Records —
----

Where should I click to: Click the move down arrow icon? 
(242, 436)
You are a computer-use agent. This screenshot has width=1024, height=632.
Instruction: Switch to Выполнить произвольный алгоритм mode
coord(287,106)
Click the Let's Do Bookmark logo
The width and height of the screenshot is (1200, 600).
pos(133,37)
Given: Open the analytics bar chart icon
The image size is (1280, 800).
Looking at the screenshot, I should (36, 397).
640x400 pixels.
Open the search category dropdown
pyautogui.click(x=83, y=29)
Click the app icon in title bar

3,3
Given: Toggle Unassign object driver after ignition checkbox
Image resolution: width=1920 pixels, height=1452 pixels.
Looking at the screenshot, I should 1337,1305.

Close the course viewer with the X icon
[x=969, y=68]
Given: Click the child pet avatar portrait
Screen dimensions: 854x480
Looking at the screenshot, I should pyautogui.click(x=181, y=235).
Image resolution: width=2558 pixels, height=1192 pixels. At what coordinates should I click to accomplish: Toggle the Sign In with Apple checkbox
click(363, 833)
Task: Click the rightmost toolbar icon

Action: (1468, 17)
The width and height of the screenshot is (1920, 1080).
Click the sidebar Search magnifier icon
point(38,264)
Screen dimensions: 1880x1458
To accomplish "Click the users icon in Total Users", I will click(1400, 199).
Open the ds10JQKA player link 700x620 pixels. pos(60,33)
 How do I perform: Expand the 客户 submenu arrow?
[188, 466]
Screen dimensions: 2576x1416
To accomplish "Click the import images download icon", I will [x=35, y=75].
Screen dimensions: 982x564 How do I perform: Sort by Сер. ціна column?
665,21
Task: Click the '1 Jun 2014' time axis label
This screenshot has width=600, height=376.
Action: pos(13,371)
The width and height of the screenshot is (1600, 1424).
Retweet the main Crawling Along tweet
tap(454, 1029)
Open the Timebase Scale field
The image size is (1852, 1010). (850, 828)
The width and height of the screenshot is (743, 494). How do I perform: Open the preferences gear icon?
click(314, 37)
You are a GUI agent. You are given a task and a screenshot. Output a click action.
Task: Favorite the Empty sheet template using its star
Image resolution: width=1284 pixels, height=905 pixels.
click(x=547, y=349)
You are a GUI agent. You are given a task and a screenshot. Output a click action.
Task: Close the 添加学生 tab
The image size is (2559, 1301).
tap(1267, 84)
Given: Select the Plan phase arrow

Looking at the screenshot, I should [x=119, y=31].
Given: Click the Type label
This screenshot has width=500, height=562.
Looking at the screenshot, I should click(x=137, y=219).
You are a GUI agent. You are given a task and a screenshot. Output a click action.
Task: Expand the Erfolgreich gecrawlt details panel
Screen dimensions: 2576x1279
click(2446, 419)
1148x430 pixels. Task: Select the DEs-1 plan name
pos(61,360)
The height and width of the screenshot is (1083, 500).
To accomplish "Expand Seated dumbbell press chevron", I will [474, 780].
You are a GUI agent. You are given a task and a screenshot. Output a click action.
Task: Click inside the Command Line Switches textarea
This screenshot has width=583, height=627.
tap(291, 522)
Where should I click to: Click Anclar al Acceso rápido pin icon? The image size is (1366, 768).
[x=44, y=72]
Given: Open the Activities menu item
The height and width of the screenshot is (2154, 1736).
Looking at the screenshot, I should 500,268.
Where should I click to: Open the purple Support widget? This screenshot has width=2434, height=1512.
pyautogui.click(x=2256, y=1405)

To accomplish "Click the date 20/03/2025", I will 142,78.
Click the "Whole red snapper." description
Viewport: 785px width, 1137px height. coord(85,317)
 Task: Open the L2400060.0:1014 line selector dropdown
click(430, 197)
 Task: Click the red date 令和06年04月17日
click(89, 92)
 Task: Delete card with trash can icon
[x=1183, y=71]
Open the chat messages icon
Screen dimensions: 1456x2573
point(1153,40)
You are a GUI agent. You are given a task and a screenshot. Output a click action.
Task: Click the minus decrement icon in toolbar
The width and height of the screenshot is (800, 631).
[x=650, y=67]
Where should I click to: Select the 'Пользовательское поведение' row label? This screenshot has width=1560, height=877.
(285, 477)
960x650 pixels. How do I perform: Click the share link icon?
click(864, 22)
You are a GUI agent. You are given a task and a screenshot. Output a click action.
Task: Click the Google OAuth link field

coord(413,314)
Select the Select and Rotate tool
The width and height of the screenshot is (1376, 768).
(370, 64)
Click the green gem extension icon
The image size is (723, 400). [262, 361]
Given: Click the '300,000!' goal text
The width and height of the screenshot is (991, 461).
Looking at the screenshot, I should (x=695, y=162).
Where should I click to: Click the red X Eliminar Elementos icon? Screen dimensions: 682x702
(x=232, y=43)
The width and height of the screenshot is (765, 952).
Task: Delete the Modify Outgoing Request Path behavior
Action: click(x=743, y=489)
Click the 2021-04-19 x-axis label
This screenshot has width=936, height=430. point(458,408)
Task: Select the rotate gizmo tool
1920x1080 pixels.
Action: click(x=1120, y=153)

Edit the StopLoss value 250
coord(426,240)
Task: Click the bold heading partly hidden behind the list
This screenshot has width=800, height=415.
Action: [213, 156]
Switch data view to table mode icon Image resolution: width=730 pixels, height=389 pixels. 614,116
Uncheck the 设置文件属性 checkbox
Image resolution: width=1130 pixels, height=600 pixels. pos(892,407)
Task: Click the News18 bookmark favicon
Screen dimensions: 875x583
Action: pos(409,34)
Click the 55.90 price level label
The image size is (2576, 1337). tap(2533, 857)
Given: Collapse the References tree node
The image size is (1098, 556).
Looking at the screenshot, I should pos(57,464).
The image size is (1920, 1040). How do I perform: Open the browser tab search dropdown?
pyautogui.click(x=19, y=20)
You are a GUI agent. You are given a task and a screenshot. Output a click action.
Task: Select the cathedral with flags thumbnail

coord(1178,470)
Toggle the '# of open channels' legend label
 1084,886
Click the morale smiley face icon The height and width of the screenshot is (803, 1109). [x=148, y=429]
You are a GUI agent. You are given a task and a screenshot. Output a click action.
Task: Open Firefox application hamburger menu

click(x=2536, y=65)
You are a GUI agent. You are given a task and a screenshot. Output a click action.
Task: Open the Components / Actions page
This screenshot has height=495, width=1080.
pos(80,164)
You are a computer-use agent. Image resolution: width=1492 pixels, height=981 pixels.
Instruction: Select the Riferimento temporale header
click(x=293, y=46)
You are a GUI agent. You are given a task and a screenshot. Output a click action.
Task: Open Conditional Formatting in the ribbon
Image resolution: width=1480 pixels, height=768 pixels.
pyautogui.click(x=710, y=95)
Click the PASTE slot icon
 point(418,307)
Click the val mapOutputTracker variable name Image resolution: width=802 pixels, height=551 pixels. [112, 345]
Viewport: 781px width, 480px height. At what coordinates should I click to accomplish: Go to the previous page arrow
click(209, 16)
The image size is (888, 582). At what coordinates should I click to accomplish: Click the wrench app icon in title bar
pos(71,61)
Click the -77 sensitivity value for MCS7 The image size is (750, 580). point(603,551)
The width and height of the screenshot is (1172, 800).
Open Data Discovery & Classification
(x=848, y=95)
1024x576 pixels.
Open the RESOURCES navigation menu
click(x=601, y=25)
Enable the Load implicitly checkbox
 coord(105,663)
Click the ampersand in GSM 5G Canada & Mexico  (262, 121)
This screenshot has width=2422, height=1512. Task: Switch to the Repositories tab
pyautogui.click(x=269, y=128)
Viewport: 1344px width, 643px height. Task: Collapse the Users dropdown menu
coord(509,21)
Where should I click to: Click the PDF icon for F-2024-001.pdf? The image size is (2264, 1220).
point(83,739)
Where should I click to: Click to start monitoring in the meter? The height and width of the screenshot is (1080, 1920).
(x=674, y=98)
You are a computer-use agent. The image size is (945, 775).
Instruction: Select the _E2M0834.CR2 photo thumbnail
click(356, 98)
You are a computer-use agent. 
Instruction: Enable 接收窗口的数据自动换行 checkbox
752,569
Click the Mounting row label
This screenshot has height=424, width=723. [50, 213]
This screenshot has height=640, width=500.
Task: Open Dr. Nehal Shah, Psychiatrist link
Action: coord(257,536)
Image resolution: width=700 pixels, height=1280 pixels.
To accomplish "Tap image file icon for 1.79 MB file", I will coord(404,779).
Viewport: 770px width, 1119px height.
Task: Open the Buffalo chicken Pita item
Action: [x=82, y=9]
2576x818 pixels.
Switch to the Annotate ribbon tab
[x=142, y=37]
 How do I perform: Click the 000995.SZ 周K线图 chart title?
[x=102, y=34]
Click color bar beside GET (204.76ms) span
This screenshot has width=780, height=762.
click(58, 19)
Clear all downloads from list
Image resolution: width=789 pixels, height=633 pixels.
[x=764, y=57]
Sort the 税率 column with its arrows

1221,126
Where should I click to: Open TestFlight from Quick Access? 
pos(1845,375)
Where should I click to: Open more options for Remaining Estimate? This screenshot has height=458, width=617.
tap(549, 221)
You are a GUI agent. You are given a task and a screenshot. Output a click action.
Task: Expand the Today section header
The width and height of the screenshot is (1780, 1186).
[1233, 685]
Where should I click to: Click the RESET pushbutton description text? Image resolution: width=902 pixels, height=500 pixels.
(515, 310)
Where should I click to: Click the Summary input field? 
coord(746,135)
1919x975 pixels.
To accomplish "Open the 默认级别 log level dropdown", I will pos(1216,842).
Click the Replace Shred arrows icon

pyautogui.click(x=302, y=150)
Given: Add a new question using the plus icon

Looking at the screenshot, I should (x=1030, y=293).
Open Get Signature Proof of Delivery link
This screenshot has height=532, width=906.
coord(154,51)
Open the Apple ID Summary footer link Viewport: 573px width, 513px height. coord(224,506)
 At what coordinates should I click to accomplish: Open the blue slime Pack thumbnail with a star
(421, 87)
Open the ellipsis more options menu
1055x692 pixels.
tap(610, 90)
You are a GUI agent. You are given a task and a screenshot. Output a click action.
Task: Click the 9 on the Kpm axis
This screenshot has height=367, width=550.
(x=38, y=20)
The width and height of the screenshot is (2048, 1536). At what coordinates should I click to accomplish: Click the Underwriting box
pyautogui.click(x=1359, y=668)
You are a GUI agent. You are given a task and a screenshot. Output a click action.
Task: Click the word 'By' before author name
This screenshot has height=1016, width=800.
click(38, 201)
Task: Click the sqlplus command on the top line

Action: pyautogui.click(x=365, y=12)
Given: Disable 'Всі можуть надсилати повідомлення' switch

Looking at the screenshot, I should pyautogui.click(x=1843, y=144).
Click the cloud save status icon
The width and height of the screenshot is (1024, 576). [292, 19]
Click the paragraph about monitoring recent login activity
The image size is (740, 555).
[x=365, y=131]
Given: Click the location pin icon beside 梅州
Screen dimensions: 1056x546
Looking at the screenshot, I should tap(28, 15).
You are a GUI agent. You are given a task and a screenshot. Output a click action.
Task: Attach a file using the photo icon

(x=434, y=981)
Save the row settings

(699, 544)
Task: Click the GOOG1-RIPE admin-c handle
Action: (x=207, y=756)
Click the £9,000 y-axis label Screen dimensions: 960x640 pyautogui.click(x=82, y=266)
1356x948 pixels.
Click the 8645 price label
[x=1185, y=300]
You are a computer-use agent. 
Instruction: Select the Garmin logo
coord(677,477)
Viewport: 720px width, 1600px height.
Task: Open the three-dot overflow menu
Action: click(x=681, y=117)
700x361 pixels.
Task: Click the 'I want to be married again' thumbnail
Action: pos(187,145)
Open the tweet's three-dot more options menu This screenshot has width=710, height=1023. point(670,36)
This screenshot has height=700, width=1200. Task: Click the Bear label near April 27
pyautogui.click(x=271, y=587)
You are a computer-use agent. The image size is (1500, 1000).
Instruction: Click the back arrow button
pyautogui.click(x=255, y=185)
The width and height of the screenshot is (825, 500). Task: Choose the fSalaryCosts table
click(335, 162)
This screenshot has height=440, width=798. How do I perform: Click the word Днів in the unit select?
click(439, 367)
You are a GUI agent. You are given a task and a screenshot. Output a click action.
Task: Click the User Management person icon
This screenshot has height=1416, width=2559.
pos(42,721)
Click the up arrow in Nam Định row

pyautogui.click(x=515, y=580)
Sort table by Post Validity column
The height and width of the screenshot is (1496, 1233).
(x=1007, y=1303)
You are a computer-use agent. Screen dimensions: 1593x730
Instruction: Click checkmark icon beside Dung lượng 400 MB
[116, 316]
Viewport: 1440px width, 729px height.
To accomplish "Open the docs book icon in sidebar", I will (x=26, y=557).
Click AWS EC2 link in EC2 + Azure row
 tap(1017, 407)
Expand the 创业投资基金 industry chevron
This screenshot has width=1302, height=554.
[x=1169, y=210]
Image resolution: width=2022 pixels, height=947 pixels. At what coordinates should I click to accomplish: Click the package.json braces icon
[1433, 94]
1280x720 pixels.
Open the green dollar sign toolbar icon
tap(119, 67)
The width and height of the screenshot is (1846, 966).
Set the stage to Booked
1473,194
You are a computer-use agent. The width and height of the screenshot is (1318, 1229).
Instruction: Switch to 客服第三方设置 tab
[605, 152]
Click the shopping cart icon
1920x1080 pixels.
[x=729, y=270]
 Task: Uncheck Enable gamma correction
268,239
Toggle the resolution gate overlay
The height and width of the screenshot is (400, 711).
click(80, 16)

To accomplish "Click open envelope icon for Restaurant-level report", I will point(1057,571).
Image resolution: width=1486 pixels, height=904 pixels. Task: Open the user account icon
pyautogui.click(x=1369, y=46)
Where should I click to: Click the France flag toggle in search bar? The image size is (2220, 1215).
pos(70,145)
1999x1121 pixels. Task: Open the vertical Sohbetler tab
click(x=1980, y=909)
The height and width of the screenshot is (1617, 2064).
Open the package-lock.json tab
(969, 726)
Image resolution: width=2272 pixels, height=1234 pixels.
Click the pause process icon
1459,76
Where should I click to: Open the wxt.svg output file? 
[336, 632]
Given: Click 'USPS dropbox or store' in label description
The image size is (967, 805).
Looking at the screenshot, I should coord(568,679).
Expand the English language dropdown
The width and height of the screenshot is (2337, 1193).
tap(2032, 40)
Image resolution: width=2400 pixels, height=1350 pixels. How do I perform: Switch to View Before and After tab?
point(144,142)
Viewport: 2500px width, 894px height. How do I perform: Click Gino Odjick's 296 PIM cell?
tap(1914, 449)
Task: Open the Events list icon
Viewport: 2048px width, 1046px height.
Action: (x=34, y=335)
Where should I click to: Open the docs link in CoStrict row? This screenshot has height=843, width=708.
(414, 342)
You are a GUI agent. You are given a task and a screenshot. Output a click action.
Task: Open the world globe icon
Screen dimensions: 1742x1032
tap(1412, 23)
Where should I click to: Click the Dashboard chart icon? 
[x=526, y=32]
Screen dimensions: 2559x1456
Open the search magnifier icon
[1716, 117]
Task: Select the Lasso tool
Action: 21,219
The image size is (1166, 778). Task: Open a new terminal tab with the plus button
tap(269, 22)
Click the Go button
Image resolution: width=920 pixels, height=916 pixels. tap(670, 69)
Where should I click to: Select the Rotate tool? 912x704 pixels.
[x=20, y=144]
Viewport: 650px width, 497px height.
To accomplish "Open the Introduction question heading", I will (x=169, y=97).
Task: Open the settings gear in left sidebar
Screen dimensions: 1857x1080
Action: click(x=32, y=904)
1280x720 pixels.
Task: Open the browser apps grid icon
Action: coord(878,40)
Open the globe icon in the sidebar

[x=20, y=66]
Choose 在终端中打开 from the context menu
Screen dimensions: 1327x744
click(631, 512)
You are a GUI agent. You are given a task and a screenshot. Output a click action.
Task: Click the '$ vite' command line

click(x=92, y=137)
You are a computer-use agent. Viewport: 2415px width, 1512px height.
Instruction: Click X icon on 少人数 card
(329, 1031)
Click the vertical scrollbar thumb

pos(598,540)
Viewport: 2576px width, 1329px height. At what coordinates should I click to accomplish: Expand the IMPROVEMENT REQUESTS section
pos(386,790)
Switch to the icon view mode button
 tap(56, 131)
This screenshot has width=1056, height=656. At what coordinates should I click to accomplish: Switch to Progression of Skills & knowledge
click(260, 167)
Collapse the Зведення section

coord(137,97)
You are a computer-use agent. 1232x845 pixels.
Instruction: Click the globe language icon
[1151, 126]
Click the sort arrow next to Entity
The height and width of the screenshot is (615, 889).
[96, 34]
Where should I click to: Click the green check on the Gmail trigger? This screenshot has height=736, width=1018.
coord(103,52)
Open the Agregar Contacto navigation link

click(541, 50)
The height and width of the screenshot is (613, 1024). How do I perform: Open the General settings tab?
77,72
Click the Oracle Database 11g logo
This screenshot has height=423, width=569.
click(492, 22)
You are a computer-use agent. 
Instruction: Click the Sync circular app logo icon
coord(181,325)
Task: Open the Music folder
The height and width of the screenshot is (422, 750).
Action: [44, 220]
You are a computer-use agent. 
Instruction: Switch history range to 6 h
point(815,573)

----

Directive — Write out the data again word for word, from the line containing "2576x818 pixels." through the line containing "click(58, 19)".

Right answer —
2576x818 pixels.
Switch to the Annotate ribbon tab
[x=142, y=37]
 How do I perform: Click the 000995.SZ 周K线图 chart title?
[x=102, y=34]
Click color bar beside GET (204.76ms) span
This screenshot has width=780, height=762.
click(58, 19)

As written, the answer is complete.